UKRAINE STRENGTHENS CURRENCY, RUSSIAN OIL COMPANIES BENEFIT MOST

Publication: Eurasia Daily Monitor Volume: 2 Issue: 80

On April 23 Ukrainian Prime Minister Yulia Tymoshenko claimed a victory over Russian oil companies, saying they had agreed to her cabinet’s demands to lower gasoline prices in Ukraine. But the reality is more complicated. Gas prices were lowered via a steep hike in currency rates, so the dollar equivalent of a liter of gas in retail networks has remained the same, meaning that the Russians did not lose. But exporters, banks, and the middle class did. This was a defeat, not a victory for the Ukrainian government.

When oil prices grew on international markets last year, they hardly changed in Ukraine. Russian oil companies, which control more than 80% of Ukraine’s market, had agreed to freeze prices until after the presidential election in order to support the pro-Moscow government of Viktor Yanukovych. But when Yanukovych lost the election, the oil traders were no longer bound by any obligations. During March and April prices at Ukraine’s gasoline stations grew by more than 10%.

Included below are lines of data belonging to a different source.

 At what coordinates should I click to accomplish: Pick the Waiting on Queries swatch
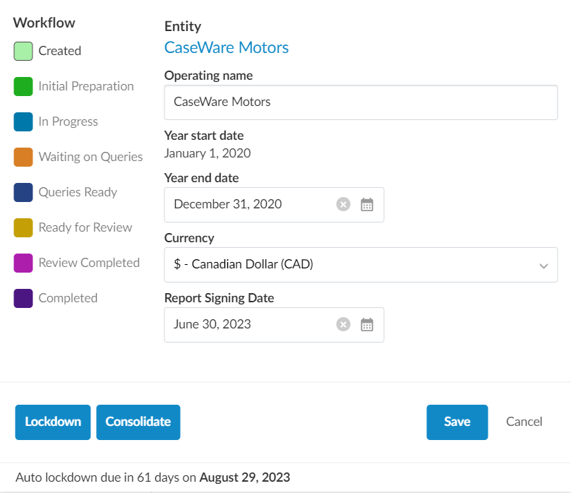click(x=23, y=157)
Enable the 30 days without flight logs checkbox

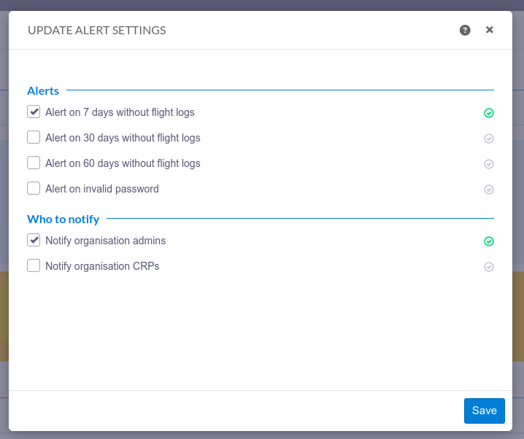coord(34,137)

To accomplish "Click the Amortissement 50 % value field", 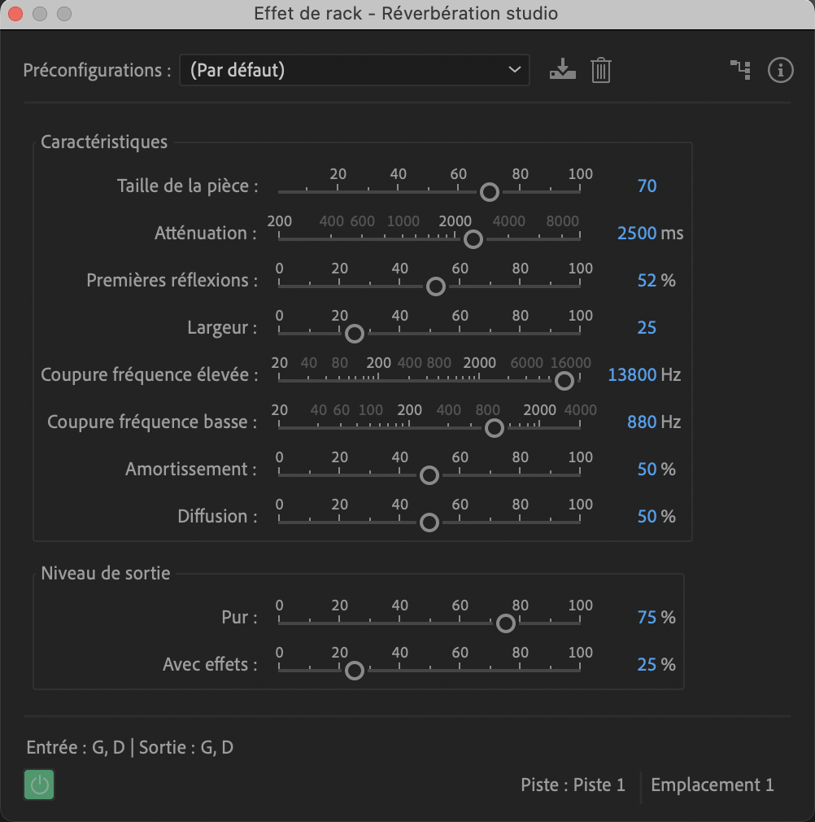I will (x=647, y=469).
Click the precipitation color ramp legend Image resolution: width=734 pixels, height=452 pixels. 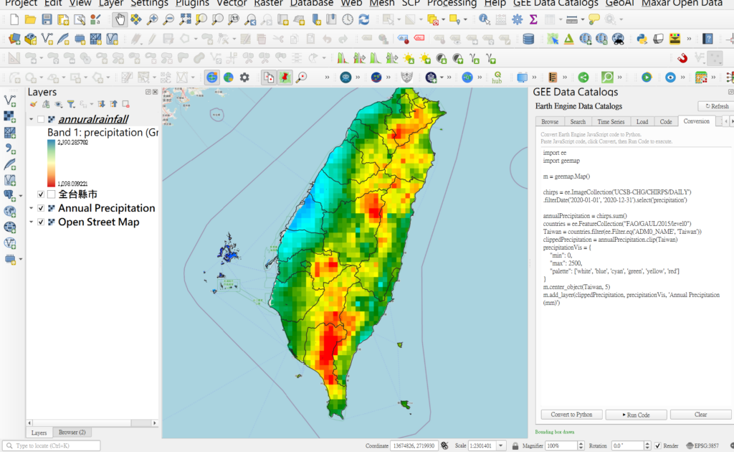pos(51,163)
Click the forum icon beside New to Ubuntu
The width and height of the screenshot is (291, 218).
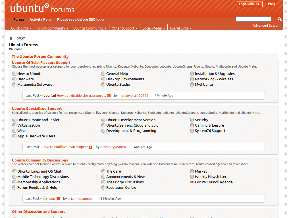coord(14,74)
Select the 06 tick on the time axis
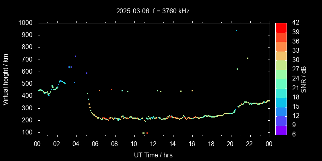322x161 pixels. tap(95, 144)
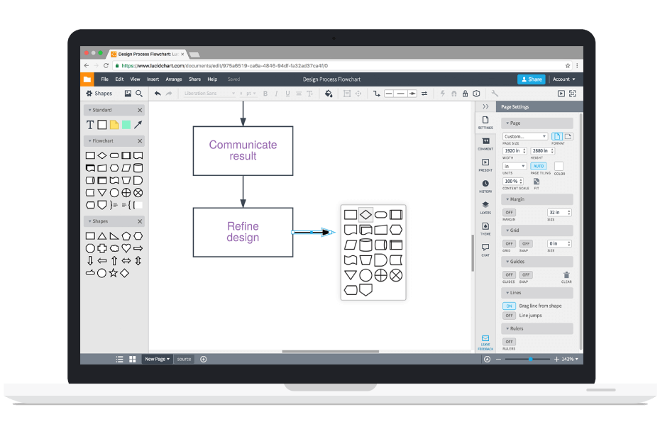Click the trash icon to clear guides
The image size is (660, 434).
[566, 274]
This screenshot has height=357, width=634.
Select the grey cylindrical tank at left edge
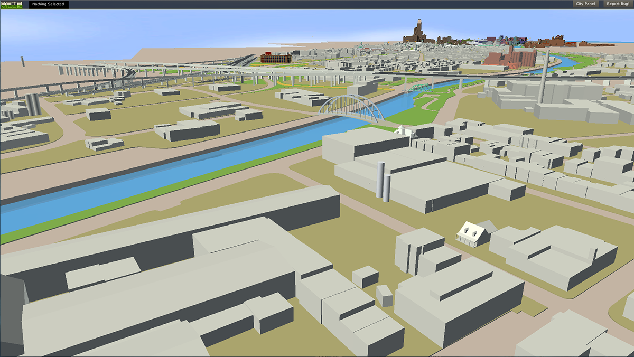click(32, 104)
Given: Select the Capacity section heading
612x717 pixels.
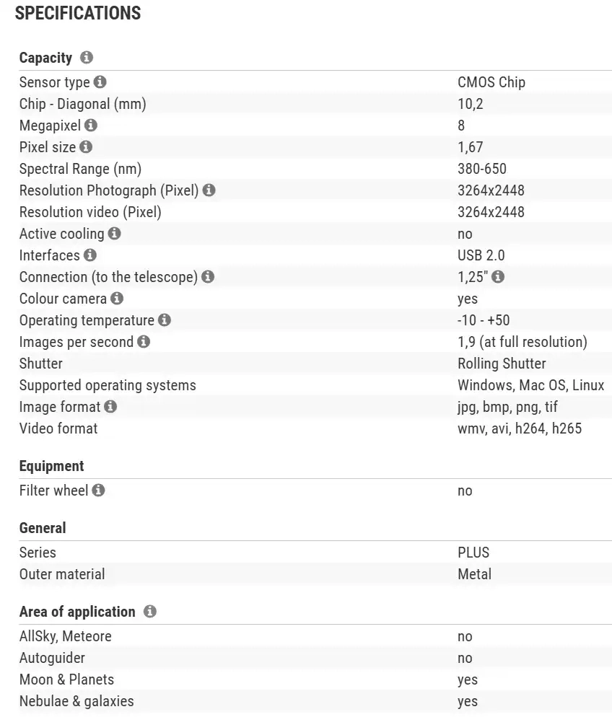Looking at the screenshot, I should [45, 58].
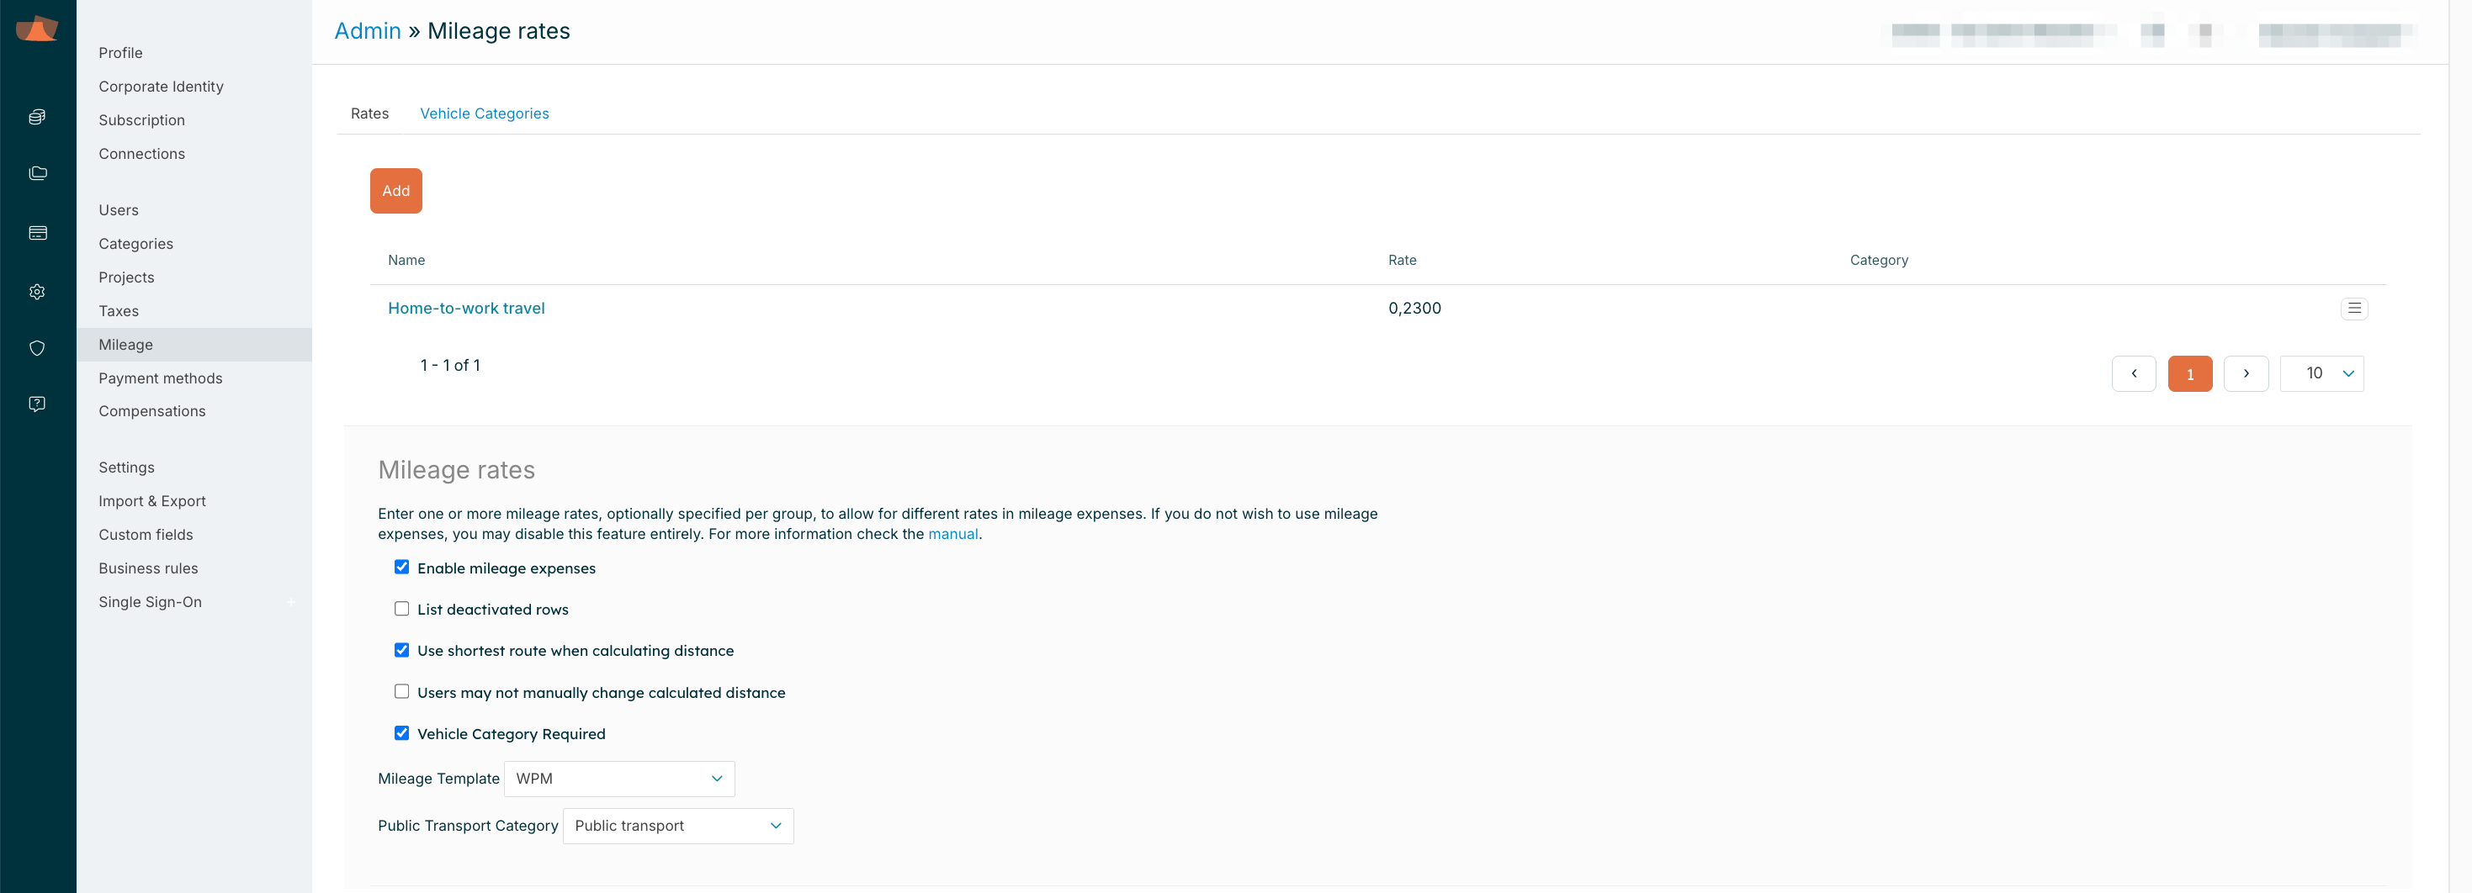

On April 9 Prime Minister Tymoshenko accused the Russian oil traders of price collusion and urged them to roll back prices. Her appeal fell on deaf ears and on April 14 Tymoshenko’s cabinet introduced prices caps on petroleum products, forcing gas stations to bring their prices back to late-March levels. The traders, including TNK-BP and Lukoil, complained to Russian Prime Minister Mikhail Fradkov, and TNK-BP suspended gas sales through its network. In response Ukraine’s Anti-Monopoly Committee threatened the Russians with a fine for price collusion. The Russian companies refused to back down, and on April 20, Tymoshenko complained that they had the government “by the throat.”

But circumstances changed last week. On Wednesday April 20 Tymoshenko reached a price agreement with TNK-BP, and a similar accord was signed with Lukoil president Vagit Alekperov one day later. The Russians agreed with Kyiv’s price caps, and Tymoshenko claimed credit for breaking the deadlock. A beaming Tymoshenko told a press conference on April 23 that she had personally checked gas stations in Kyiv to confirm that they were charging the government rate. The reality, however, is that the oil traders did not back down an inch, with gas retailing around the same $0.60 per liter. But hryvnia-denominated price tags are now indeed in line with Tymoshenko’s orders. This is because the National Bank of Ukraine (NBU) suddenly appreciated the hryvnia by a whopping 3% on April 20, hiking it to 5.05 hryvnias per dollar.

The currency appreciation made middle-class Ukrainians, who traditionally earn salaries and save in dollars, poorer overnight. “I think the NBU does not understand what it is doing,” Economics Minister Serhiy Teryokhin, a Western-educated market liberal, told journalists on April 21. And the leader of the Association of Ukrainian Banks, Oleksandr Suhonyako, called the government’s actions “unprofessional.” Tymoshenko, however, proclaimed that the hryvnia was “strengthening along with the strengthening of the Ukrainian government.”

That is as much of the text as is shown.